We had no set agenda as we started our drive to the north towards Shan State. We would see some thatched roofed homes in the distance so we would drive down a dirt road in that direction. We were always greeted with curious looks, smiles and excitement because many had never seen foreigners before. I would wander around by myself and I would often be invited into a woman’s home. Such open kindness and trust were in evidence wherever we went. In exploring various small, remote villages we discovered a monastery off the beaten track and we got a good feel for the hard working people and village life. It was the season to plant the rice patties, prepare the fields for another planting and harvest the fruits of their labour, which consisted of tomatoes, corn and cabbages. With the lush greenery after the rain, the red soil and dramatic cloudy skies, the colours would pop and we could photograph all day long because the light was never harsh. Taking a train to Kalaw was an adventure in itself and I would recommend going by train anywhere in Myanmar for the experience.
Returning south we visited a hidden village near Bagan. Hidden because they do not want a lot of outsiders to that life remains as is. The males wear their hair in a traditional hair knot on top of their heads. The head monk in the village keeps this ancient tradition alive, and when he passes it no doubt will also. Women tending to their cattle near the famous Bagan pagodas were very engaging and fun to interact with and photograph. Our last stop was a nunnery where we were free to wander.
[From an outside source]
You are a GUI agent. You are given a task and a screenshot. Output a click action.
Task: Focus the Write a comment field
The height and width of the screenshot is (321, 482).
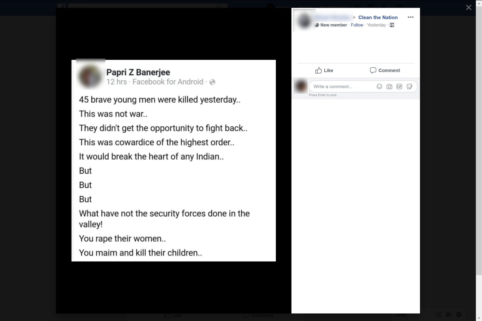343,87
Many of the nuns were quite shy at first but eventually they would open up to me and have fun as we conversed by using universal hand gestures.
It is hard to believe what has happened politically in Myanmar recently. I have no idea when it will be safe to travel there again now that the junta is in control. Thanks to the guidance of Bobo we were able to visit so many interesting villages and thus really get a feel for what rural life is like. These photos and essay about Myanmar I dedicate to Bobo who has lost his business, first to the pandemic and then to the military junta. The soldiers have already broken into his home injuring him and terrorizing his wife and son. He is trying to leave Myanmar so that his family is safe, my heart and thoughts are with him while I try unsuccessfully to date to find a way to bring them to Canada.